### PROBLEM REQUIREMENTS
Retype, with no pictures, each line from the one that holds "Viewport: 868px width, 503px height." through the last line of the entries below, both included.

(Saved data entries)
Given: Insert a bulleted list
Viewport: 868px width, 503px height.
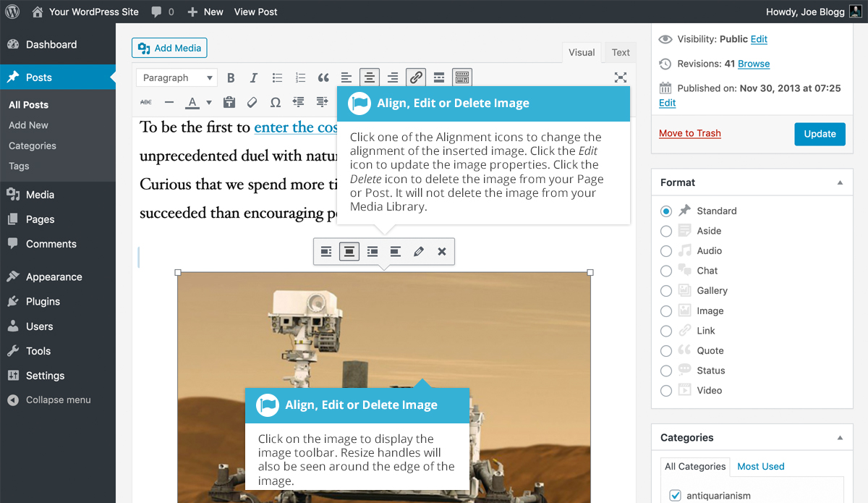Looking at the screenshot, I should pyautogui.click(x=277, y=77).
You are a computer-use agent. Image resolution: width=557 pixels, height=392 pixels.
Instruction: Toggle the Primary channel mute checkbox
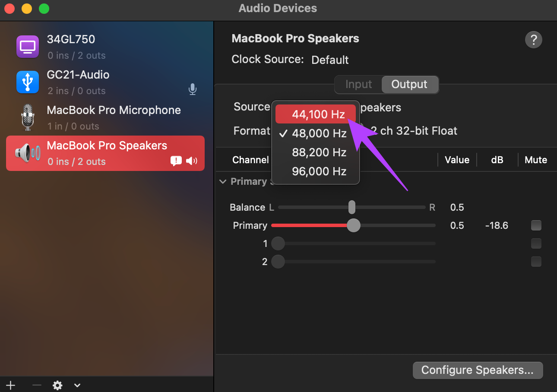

### FINISHED TASK
Viewport: 868px width, 503px height.
Looking at the screenshot, I should pyautogui.click(x=277, y=77).
You are a computer-use agent. Image resolution: width=557 pixels, height=392 pixels.
Instruction: Toggle the Primary channel mute checkbox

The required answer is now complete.